LLatrieval: LLM-Verified Retrieval for Verifiable Generation
Xiaonan Li, Changtai Zhu, Linyang Li, Zhangyue Yin, Tianxiang Sun, Xipeng Qiu
TL;DR
This work tackles the bottleneck in verifiable generation by enabling the LLM to actively critique and refine retrieval through verify-update iterations, ensuring retrieved documents sufficiently support answers. The proposed LLatrieval framework uses classification and scoring to verify retrieval, progressive selection and missing-info queries to update the candidate set, and an iterative loop to converge on verifiable evidence. Empirical results on the ALCE benchmark demonstrate state-of-the-art gains in both correctness and verifiability across multiple datasets and LLMs, with analyses highlighting component contributions, threshold trade-offs, and cross-model generality.
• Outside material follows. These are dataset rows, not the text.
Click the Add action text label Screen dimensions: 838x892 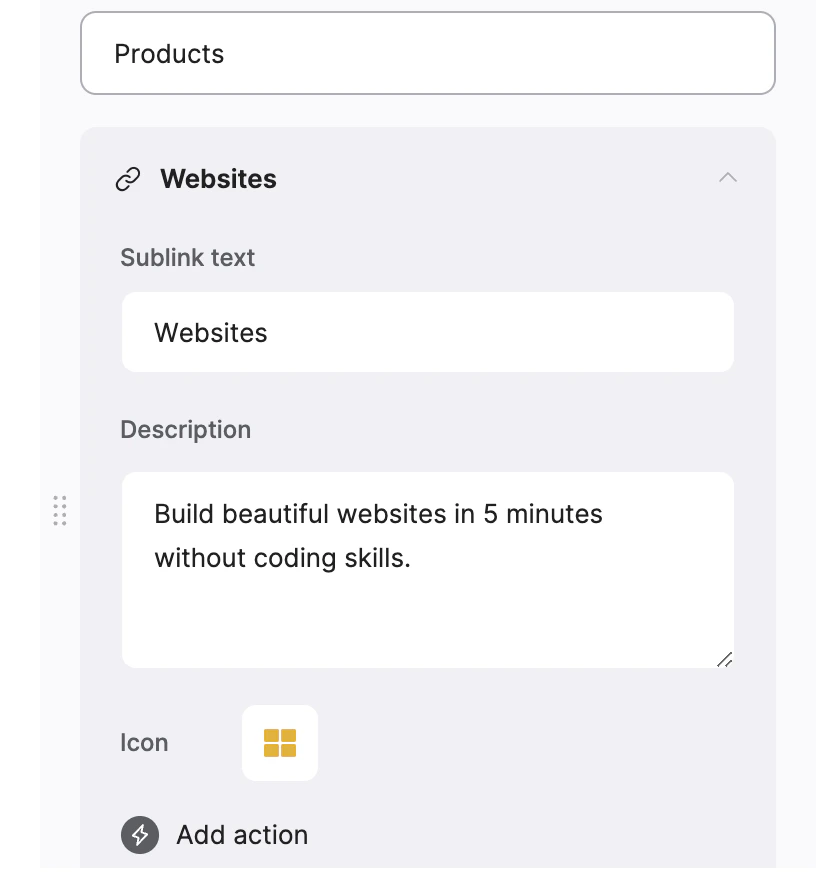[x=242, y=835]
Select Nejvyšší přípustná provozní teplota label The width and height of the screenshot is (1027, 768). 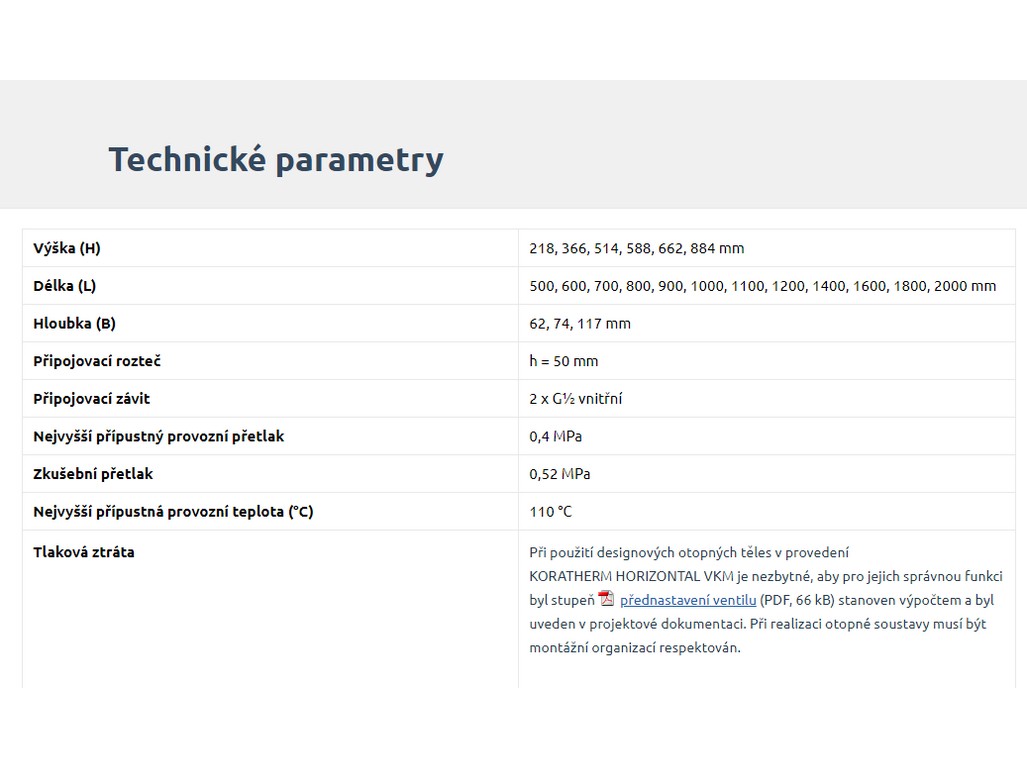(173, 512)
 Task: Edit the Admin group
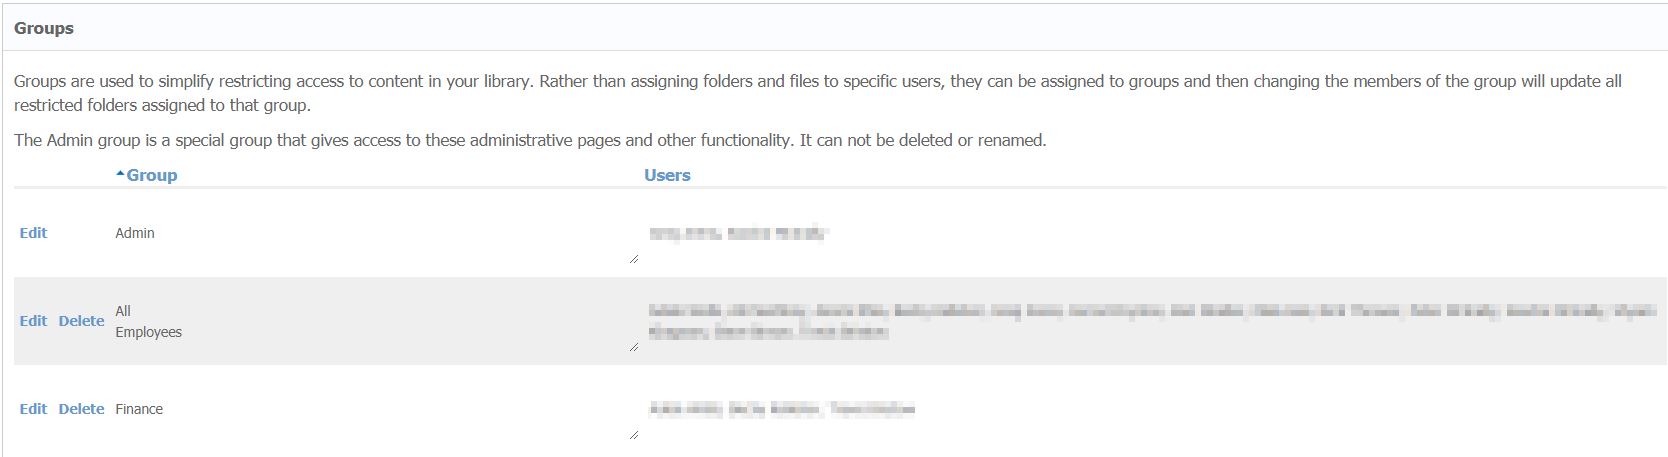point(33,233)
The approach offers a scalable path to more reliable, evidence-backed long-form generation, though it acknowledges latency and bias considerations as avenues for future improvement.
Abstract
Verifiable generation aims to let the large language model (LLM) generate text with supporting documents, which enables the user to flexibly verify the answer and makes the LLM's output more reliable. Retrieval plays a crucial role in verifiable generation. Specifically, the retrieved documents not only supplement knowledge to help the LLM generate correct answers, but also serve as supporting evidence for the user to verify the LLM's output. However, the widely used retrievers become the bottleneck of the entire pipeline and limit the overall performance. Their capabilities are usually inferior to LLMs since they often have much fewer parameters than the large language model and have not been demonstrated to scale well to the size of LLMs. If the retriever does not correctly find the supporting documents, the LLM can not generate the correct and verifiable answer, which overshadows the LLM's remarkable abilities. To address these limitations, we propose \LLatrieval (Large Language Model Verified Retrieval), where the LLM updates the retrieval result until it verifies that the retrieved documents can sufficiently support answering the question. Thus, the LLM can iteratively provide feedback to retrieval and facilitate the retrieval result to fully support verifiable generation. Experiments show that LLatrieval significantly outperforms extensive baselines and achieves state-of-the-art results.